• **Work instruction**
Copy the lines of the listing below without changes, from the line containing "Image resolution: width=920" through the end of the listing, and leave out the pictures.

***** Data to use

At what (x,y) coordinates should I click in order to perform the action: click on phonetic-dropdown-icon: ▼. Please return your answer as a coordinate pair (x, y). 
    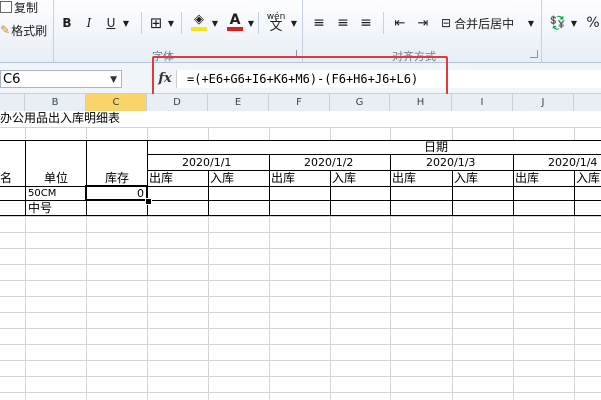
    Looking at the image, I should click on (294, 23).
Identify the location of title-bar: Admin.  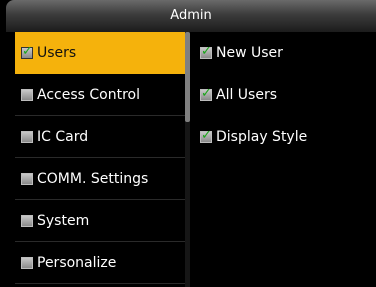
(191, 16).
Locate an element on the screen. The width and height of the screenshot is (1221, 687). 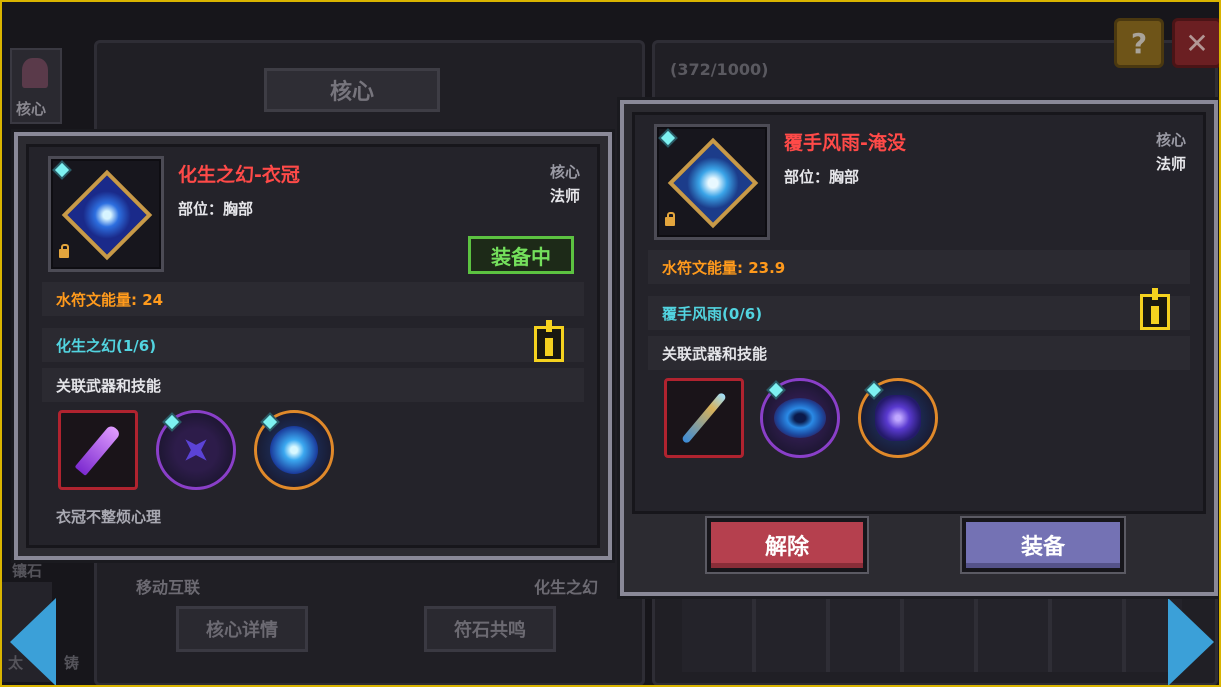
linked-ice-staff-icon is located at coordinates (704, 418).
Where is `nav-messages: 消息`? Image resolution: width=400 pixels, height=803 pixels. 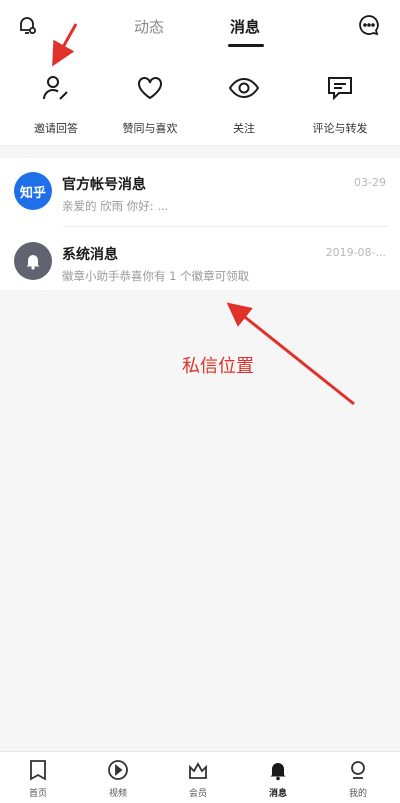 nav-messages: 消息 is located at coordinates (278, 778).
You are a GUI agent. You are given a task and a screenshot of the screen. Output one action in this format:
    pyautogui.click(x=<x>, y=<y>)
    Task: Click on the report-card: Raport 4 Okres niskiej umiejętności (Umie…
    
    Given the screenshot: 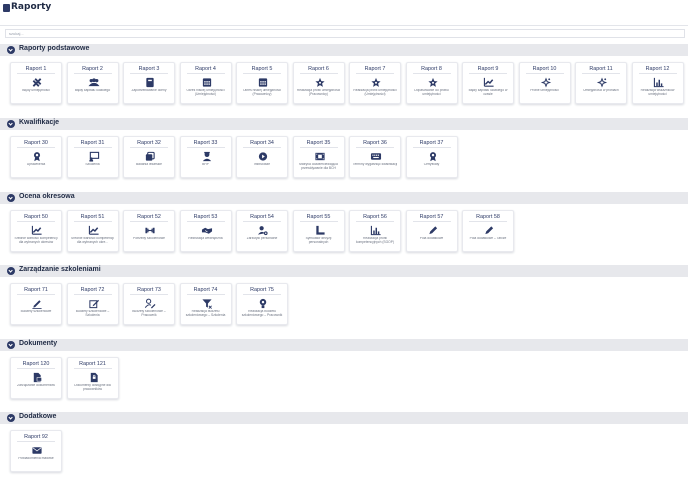 What is the action you would take?
    pyautogui.click(x=206, y=83)
    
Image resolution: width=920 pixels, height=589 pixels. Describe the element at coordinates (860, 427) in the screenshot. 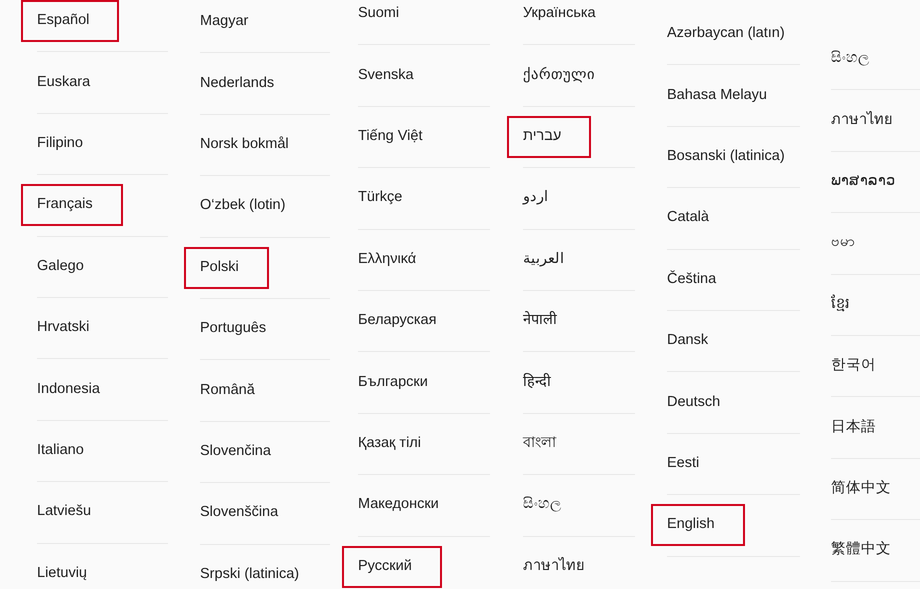

I see `language-option: 日本語` at that location.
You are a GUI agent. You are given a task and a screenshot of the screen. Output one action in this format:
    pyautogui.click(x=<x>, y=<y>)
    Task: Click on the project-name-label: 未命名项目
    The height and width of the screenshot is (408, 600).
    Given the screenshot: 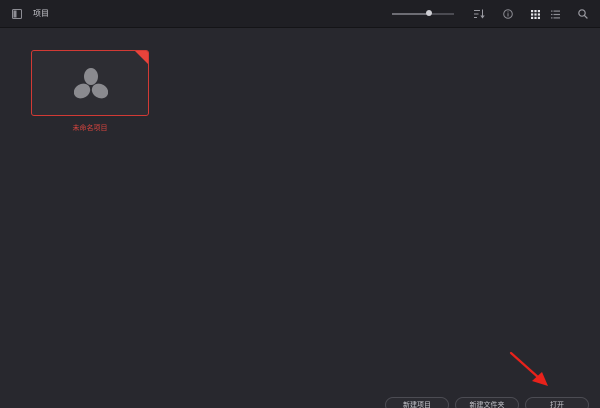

**********

• **Exercise result**
Image resolution: width=920 pixels, height=589 pixels. Describe the element at coordinates (860, 427) in the screenshot. 

I see `language-option: 日本語` at that location.
You are a GUI agent. You are given a task and a screenshot of the screen. Output one action in this format:
    pyautogui.click(x=<x>, y=<y>)
    Task: Click on the project-name-label: 未命名项目
    The height and width of the screenshot is (408, 600).
    Given the screenshot: 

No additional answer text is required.